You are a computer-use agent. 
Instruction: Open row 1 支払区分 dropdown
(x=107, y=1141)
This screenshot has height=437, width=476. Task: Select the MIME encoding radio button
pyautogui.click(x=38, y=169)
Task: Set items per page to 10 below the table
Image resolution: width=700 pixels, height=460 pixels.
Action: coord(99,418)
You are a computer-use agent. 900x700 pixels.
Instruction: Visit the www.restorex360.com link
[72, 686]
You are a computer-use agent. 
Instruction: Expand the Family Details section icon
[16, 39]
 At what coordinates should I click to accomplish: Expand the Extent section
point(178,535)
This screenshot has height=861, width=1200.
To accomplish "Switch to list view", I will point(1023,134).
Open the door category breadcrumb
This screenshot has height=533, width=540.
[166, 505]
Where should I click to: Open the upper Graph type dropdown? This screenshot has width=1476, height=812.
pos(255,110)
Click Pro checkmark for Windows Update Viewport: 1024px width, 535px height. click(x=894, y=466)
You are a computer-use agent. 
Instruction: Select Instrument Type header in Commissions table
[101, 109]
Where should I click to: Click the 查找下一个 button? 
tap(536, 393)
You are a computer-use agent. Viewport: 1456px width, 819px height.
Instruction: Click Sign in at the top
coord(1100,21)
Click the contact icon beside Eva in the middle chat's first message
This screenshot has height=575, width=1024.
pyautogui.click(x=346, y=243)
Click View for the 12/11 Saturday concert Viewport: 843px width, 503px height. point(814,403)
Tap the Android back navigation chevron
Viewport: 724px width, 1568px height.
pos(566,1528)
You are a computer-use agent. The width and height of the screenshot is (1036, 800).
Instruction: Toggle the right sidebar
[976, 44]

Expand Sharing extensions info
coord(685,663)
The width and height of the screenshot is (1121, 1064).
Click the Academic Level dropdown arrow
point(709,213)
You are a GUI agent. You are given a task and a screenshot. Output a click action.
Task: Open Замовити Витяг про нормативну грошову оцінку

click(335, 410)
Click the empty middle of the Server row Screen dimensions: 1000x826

• **Instructions for the task**: All the entries above should come back exactly as they are written.

• **Final answer**:
You are a computer-use agent. 
Instruction: Open row 1 支払区分 dropdown
(x=107, y=1141)
This screenshot has height=437, width=476. Task: Select the MIME encoding radio button
pyautogui.click(x=38, y=169)
Task: Set items per page to 10 below the table
Image resolution: width=700 pixels, height=460 pixels.
Action: coord(99,418)
You are a computer-use agent. 900x700 pixels.
Instruction: Visit the www.restorex360.com link
[72, 686]
You are a computer-use agent. 
Instruction: Expand the Family Details section icon
[16, 39]
 At what coordinates should I click to accomplish: Expand the Extent section
point(178,535)
This screenshot has height=861, width=1200.
To accomplish "Switch to list view", I will point(1023,134).
Open the door category breadcrumb
This screenshot has height=533, width=540.
[166, 505]
Where should I click to: Open the upper Graph type dropdown? This screenshot has width=1476, height=812.
pos(255,110)
Click Pro checkmark for Windows Update Viewport: 1024px width, 535px height. click(x=894, y=466)
You are a computer-use agent. 
Instruction: Select Instrument Type header in Commissions table
[101, 109]
Where should I click to: Click the 查找下一个 button? 
tap(536, 393)
You are a computer-use agent. Viewport: 1456px width, 819px height.
Instruction: Click Sign in at the top
coord(1100,21)
Click the contact icon beside Eva in the middle chat's first message
This screenshot has height=575, width=1024.
pyautogui.click(x=346, y=243)
Click View for the 12/11 Saturday concert Viewport: 843px width, 503px height. point(814,403)
Tap the Android back navigation chevron
Viewport: 724px width, 1568px height.
pos(566,1528)
You are a computer-use agent. The width and height of the screenshot is (1036, 800).
Instruction: Toggle the right sidebar
[976, 44]

Expand Sharing extensions info
coord(685,663)
The width and height of the screenshot is (1121, 1064).
Click the Academic Level dropdown arrow
point(709,213)
You are a GUI agent. You are given a task and a screenshot. Output a click action.
Task: Open Замовити Витяг про нормативну грошову оцінку

click(335, 410)
Click the empty middle of the Server row Screen dimensions: 1000x826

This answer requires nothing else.